▸ RAW DATA
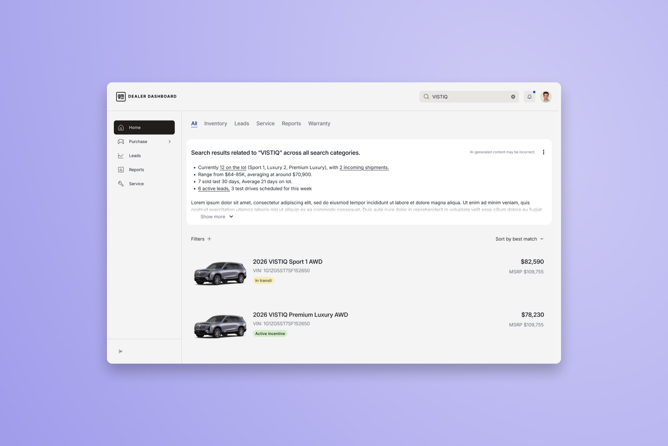
Task: Open the notifications bell
Action: pyautogui.click(x=529, y=97)
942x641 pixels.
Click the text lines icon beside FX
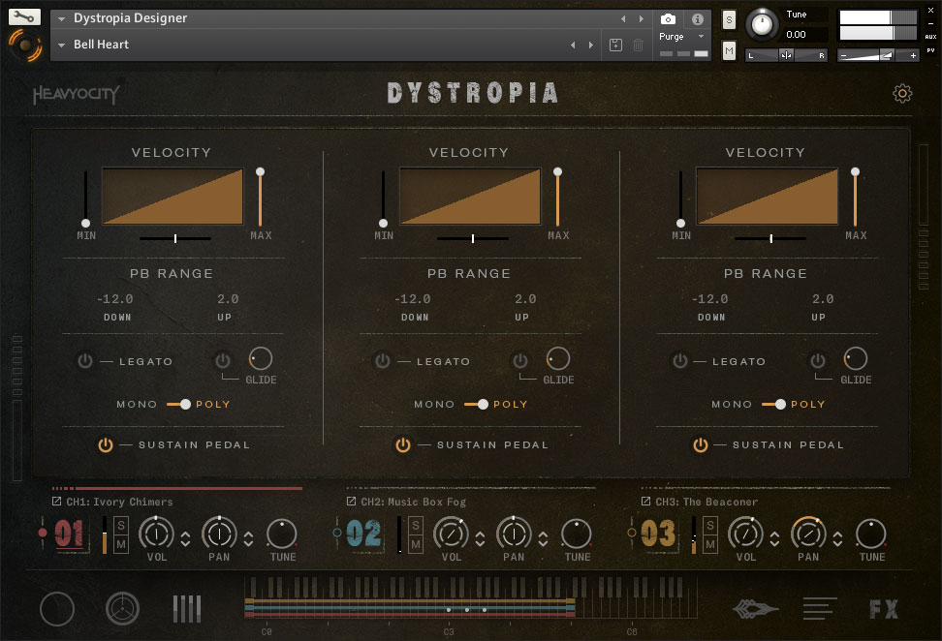click(819, 609)
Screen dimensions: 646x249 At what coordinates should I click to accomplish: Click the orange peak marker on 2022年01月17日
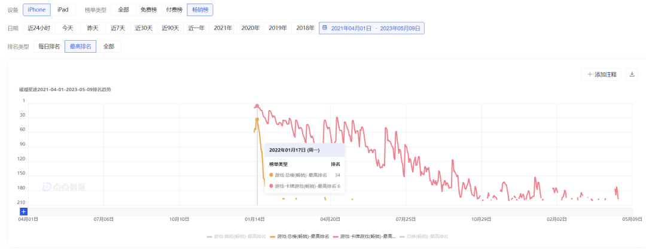pos(257,120)
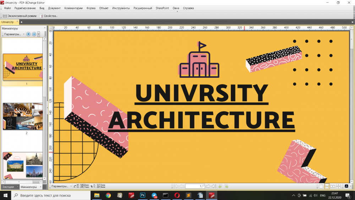Open Photoshop from the taskbar
355x200 pixels.
pos(142,195)
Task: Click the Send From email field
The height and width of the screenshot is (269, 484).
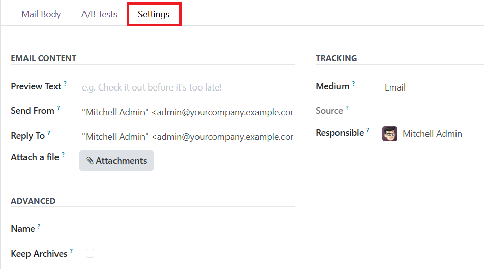Action: [187, 112]
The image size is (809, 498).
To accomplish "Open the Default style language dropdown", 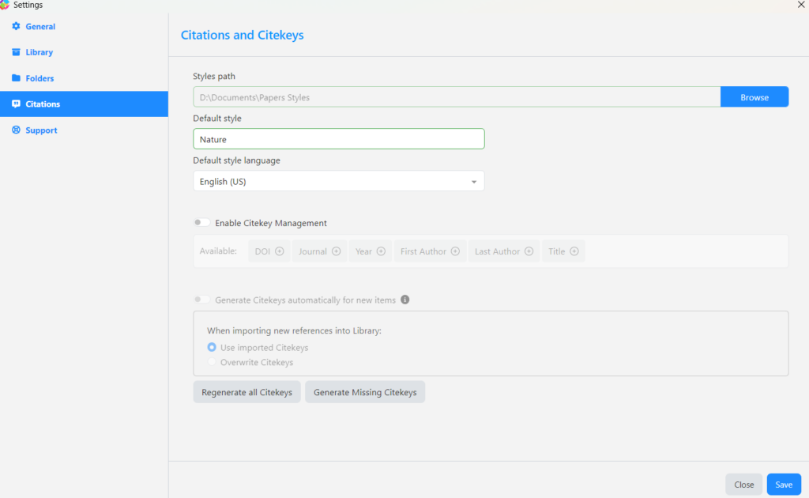I will click(338, 182).
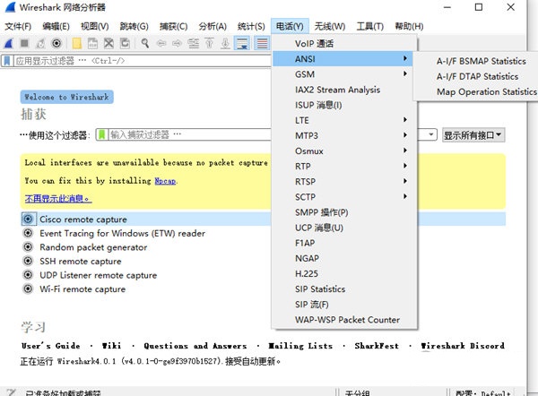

▸ REQUIRED WORK
Duplicate the listing from the line containing "942x641 pixels." up to and including the line containing "Action: [187, 112]", leaving out the pictures.

▸ FINAL RESULT
942x641 pixels.
Click the text lines icon beside FX
click(819, 609)
Screen dimensions: 646x249 At what coordinates should I click to accomplish: Click the orange peak marker on 2022年01月17日
pos(257,120)
Open Photoshop from the taskbar
355x200 pixels.
pos(142,195)
Task: Click the Send From email field
The height and width of the screenshot is (269, 484).
Action: [187, 112]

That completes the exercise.